### EXCERPT PROVIDED
================================

HSF Weekly Meeting #169, 11 July, 2019
Present/Contributors: Graeme Stewart, Andre Sailer, Marco Clememcic,
Pere Mato, Agnieszka Dziurda, Daniel Elvira, Andrei Gheata, Serhan Mete,
David Lange, Ed Moyse, Paul Laycock, Torre Wenaus, Ben Morgan, Dario
Menasce, Eduardo Rodrigues, Gloria Corti, Liz-Sexton Kennedy, Heather
Gray, Sudhir Malik, Caterina Doglioni, Mark Neubauer
Apologies: Andrea Valassi
News, general matters
- HPCs and GPUs - cost model and benchmarking WG
- WLCG Management Board has set up a group to work on benchmarking of GPUs in
particular.
- This is to anticipate that some funding agencies might offer GPU resources
as part of their WLCG pledge.
- Some notes and the charge in this
Google
Doc.
- Note that at the moment we don’t have many (any?) workloads
that we could run at any scale.
- We are asked to have at least 1 HSF representative in the
group.
- Would anyone be keen to participate?
- David; Graeme; Andrea V; Hadrien G (all can contribute a
bit).

================================

### BRIEF 1
Answer these questions about the HSF meeting notes:
(a) Who sent apologies for the meeting?
(b) Which body set up a group to work on benchmarking GPUs?
(c) What is the minimum number of HSF representatives the group asked for?
### BRIEF 2
Can you extend the HSF meeting notes, carrying on after their final line?

### RECORDS

================================

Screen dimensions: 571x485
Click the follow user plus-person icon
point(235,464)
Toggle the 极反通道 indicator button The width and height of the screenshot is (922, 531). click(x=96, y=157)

================================

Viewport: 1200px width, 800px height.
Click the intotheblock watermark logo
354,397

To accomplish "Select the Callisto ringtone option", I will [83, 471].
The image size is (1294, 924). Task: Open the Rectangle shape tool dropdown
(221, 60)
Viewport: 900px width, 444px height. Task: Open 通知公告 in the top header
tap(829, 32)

================================

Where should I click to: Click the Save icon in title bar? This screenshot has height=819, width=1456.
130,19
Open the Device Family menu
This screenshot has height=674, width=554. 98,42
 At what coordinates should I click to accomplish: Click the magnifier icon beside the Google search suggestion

================================

### WRITTEN ANSWER 1
(a) Andrea Valassi
(b) The WLCG Management Board
(c) At least one

### WRITTEN ANSWER 2
- EDM4HEP
- As an outcome of the Bologna Future Collider Software Workshop
we had the first
meeting of the
EDM4HEP group this week.
- HSF is acting as an umbrella.
- ILC, CLIC, CEPC, FCC all present, we reviewed LCIO and
FCC-EDM.
- Had to change some of our normal practices to collaborate with
Chinese colleagues (Google blocked).
- ECFA Presentation
- Graeme will give a talk on Computing and Software Challenges
at the ECFA session of EPS-HEP.
- Draft
talk - comments welcome.
Google Summer of Code 2019
- Second coding period.
- All students passed, but a few ‘alerts’ to watch out for.
- Mostly going well.
Google Season of Docs
- Application period ended.
- 5 applications for 3 proposals (DIRAC, Rucio, ROOT).
- Mentors are looking at these.
- Our choices by 23 July.
- Seems Google will only finance one project.
- August for community bonding, three months work.
- How to select?
- Filter and use the same committee as GSoC - Peter, Pere and
Michel.
Activity and Working Group Updates
Data Analysis
- Next meeting will be on the 22nd July on “Computing infrastructure
for future data analysis”, as a precursor to this year’s pre-CHEP
workshop on ~the same topic.
- Agenda (and indico) still in preparation.
Detector Simulation
Reconstruction and Software Triggers
Update slides attached to agenda
1) Acting on topics of interest from Reconstruction and Software
Trigger CWP roadmap
(link)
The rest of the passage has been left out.